In-vitro metabolite and drug detection rely on designed materials-based analytical platforms, which are universally used in biomedical research and clinical practice. However, metabolic analysis in bio-samples needs tedious sample preparation, due to the sample complexity and low molecular abundance.

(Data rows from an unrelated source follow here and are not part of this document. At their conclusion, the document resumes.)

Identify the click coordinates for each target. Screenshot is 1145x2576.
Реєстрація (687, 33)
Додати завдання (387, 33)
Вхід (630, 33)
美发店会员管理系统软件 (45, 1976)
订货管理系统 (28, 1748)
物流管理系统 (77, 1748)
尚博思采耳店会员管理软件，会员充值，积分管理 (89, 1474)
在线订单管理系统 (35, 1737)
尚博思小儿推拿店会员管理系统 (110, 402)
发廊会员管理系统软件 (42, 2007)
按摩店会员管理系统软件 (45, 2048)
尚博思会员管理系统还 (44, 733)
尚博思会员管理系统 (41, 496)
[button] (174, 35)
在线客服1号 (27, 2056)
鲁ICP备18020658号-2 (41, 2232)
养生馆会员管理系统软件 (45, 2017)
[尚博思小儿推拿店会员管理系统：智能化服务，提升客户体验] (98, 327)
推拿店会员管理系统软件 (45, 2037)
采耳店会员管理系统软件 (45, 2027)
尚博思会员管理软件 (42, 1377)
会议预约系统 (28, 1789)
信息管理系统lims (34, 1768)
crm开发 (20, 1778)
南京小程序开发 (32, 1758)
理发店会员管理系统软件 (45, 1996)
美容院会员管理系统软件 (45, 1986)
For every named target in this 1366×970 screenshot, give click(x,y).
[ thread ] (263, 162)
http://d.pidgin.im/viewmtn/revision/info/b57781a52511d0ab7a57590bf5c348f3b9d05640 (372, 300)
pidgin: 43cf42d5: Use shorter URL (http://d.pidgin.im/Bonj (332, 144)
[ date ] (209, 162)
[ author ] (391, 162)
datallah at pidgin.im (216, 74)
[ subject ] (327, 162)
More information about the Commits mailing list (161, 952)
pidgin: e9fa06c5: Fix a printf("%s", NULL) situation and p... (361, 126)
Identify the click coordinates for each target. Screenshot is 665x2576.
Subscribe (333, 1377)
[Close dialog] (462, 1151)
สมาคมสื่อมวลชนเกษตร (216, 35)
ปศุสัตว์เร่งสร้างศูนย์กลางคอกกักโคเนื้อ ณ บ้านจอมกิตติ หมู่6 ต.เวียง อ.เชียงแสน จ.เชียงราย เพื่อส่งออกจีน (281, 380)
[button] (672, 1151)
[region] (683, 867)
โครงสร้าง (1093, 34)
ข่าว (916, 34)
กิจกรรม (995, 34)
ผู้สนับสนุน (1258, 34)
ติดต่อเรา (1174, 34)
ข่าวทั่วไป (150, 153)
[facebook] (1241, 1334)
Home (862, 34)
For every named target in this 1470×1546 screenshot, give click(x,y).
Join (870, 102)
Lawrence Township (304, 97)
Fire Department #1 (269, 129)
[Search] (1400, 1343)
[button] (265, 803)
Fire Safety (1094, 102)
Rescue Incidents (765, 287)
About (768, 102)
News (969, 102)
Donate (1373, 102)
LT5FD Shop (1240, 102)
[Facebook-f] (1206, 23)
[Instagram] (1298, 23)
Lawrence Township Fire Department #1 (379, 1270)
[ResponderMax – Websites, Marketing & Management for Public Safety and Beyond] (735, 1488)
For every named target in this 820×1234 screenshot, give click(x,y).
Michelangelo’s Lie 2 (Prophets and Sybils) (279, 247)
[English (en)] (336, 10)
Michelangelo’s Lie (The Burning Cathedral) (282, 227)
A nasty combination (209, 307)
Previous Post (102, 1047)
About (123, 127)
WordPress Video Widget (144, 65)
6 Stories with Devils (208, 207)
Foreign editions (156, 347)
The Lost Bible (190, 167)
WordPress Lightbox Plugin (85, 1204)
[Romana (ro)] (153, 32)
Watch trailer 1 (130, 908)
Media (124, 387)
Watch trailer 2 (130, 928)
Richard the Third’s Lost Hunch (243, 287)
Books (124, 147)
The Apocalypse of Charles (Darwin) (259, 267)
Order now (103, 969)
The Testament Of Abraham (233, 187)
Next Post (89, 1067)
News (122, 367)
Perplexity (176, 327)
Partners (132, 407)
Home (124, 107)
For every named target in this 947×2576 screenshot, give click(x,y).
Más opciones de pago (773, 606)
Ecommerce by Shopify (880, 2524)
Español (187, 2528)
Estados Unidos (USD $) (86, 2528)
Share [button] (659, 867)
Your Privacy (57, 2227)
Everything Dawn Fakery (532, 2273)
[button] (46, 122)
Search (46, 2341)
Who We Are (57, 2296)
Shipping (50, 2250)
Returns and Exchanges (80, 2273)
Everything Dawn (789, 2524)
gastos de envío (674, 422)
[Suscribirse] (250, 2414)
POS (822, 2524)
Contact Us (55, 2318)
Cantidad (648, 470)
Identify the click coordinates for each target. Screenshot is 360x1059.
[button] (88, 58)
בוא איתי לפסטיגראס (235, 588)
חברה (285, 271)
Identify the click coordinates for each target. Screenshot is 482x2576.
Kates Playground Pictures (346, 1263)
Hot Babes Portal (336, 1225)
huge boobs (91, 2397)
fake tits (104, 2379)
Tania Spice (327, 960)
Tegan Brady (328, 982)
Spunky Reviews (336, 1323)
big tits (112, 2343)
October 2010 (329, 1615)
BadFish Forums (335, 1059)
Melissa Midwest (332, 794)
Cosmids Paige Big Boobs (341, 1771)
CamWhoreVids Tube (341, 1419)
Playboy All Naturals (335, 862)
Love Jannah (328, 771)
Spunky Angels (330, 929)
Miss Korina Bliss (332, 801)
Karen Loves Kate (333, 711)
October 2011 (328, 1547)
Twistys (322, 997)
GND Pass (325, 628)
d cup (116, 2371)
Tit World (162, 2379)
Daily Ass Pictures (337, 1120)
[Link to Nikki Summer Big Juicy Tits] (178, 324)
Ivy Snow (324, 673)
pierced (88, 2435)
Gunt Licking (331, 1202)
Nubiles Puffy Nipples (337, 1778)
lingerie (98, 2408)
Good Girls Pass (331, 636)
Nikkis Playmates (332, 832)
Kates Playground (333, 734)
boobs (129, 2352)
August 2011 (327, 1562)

A further challenge is to construct diagnostic tools. Herein, we developed a platform using silver nanoshells. We synthesized SiO2@Ag with tunable shell structures by multi-cycled silver mirror reactions. Optimized nanoshells achieved direct laser desorption/ionization mass spectrometry in 0.5 μL of bio-fluids. We applied these nanoshells for disease diagnosis and therapeutic evaluation. We identified patients with postoperative brain infection through daily monitoring and glucose quantitation in cerebrospinal fluid. We measured drug distribution in blood and cerebrospinal fluid systems and validated the function of blood-brain/cerebrospinal fluid-barriers for pharmacokinetics. Our work sheds light on the design of materials for advanced metabolic analysis and precision diagnostics.Preparation of samples for diagnosis can affect the detection of biomarkers and metabolites. Here, the authors use a silver nanoparticle plasmonics approach for the detection of biomarkers in patients as well as investigate the distribution of drugs in serum and cerebral spinal fluid.

译文

:体外代谢物和药物检测依赖于基于材料的设计分析平台,这些平台普遍用于生物医学研究和临床实践。但是,由于样品的复杂性和低分子丰度,生物样品中的代谢分析需要繁琐的样品制备。另一个挑战是构建诊断工具。在这里,我们开发了一个使用银纳米壳的平台。我们通过多周期银镜反应合成了具有可调壳结构的SiO2 @ Ag。优化的纳米壳可在0.5μL的生物流体中实现直接激光解吸/电离质谱。我们将这些纳米壳用于疾病诊断和治疗评估。我们通过每日监测和脑脊液中的葡萄糖定量来确定术后脑部感染的患者。我们测量了血液和脑脊液系统中的药物分布,并验证了血脑/脑脊液屏障对药代动力学的作用。我们的工作为高级代谢分析和精确诊断的材料设计提供了启发,用于诊断的样品制备可能会影响生物标志物和代谢物的检测。在这里,作者使用银纳米粒子等离激元方法检测患者体内的生物标志物,并研究药物在血清和脑脊髓液中的分布。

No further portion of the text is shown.